PROBLEMS:
• 1. Print the stretch of the roulette and startup investing post from "If you lose, next time bet" through "it becomes interesting.", keeping every word unchanged.
• 2. Write what comes next in the roulette and startup investing post, picking up right after its last sentence.

TEXT EXCERPT:
Jason · Sep 11, 2012 · 30 Comments

There’s a well-known way to win in Vegas, and famously some people have done it systematically. Maybe it works for startups too?

Suppose you’re betting on “red” in a game of Roulette.

There are 41 places a Roulette ball can land — numbers 1 through 40, plus a “double-zero” and sometimes a “zero.” (So it’s a CHAR(2) not an INT(2)). The numbers also alternate red and black — twenty of each plus that special double-zero which is considered neither color. (For the ensuing math we’ll assume a wheels with 00 and without a 0.)

When you gamble on “red,” say, you double your money if you guess right and lose your money if you guess wrong. If it weren’t for that pesky double-zero, this would be perfectly even odds, but there’s 20 ways to win and 21 ways to lose, so the house always gains in the long run.

Still, it’s close enough to even-odds (is that an oxymoron?) that an interesting algorithm presents itself — an algorithm that guarantees you’ll make money.

You start by betting $1 on red. If you win, you take your winnings and leave with an extra $1.

If you lose, next time you bet $2. If you win, you earn $2 and, even though you previously lost $1, you’re still $1 ahead, so you’ve made money.

If you lose, next time bet $4. If you win, you earn $4, you previously lost $3, so you still made $1.

And so on, doubling the amount of money wagered each time. If you play enough times you have to win at some point, in which case you’ll walk away $1 richer. It might be a boring, inefficient way to earn $1, but you always win. Multiply all these numbers by 1000 and it becomes interesting.

But this is even more interesting: You can perform a similar process by betting on a number instead of a color. Betting on number 12 pays 40:1, so if you hit that you win big.  Of course there’s just a 1/41 chance you’ll hit, so the process of re-betting has to be done longer — much longer. It could easily require 50 bets.

But when you win, you really win, because the payoff is 40x, not 2x your last bid. So if you won on the $16 bet, you would have lost $15 so far but won $16 x 40 = $640.

So what’s the catch? Nothing really, it’s simple math. It does require one thing: An infinite bankroll. That is, you must always have the money to plunk down; if you run out, then you just lost a bunch of money. You can’t re-bet 50 times, because that requires a bet of $250 = a thousand trillion dollars. Oops…

This reminds me of startup investment theory. You make an angel bet, then double-down with a Series A, then a B, etc.. Hopefully you explode with a 40x return and it’s worth it — but more likely you’ll run out of bankroll before finding that explosion.

SUPPLIED INFORMATION:
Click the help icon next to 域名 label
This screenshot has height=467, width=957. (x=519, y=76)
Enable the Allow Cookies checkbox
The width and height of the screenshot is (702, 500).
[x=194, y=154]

ANSWERS BELOW:
• 1.
If you lose, next time bet $4. If you win, you earn $4, you previously lost $3, so you still made $1.

And so on, doubling the amount of money wagered each time. If you play enough times you have to win at some point, in which case you’ll walk away $1 richer. It might be a boring, inefficient way to earn $1, but you always win. Multiply all these numbers by 1000 and it becomes interesting.

• 2.
It also reminds me of the financial difference between going for the reasonable success versus going for the massive win. When you’re betting on red, there’s lots of ways to win, and you don’t need to try many times before you hit on something good enough to pay the bills and, if you want, slowly grow into something bigger. But if you’re chasing the 40x exit — if it’s go big or go home — you’ll probably go home.

Of course startups are not analogous to roulette, are they? Roulette is a random process; startups are determined by human beings and systematic processes like Lean and AdWords. Roulette has known odds and a binary outcome — payoff or loss — whereas startups generate a spectrum of outcomes and nearly always produce memorable life experiences and relationships.

True, but inspecting the track record of startup-bettors — the VCs — sure makes it look like roulette. On average 9% of companies in a fund have the desired outsized outcomes, and 3/4ths of the funds themselves in the past ten years haven’t produced interesting returns. Assuming VCs are better than chance at picking winners, we must assume the chance for an arbitrary startup is no better than these odds, and in fact possibly closer to betting on “number 12.”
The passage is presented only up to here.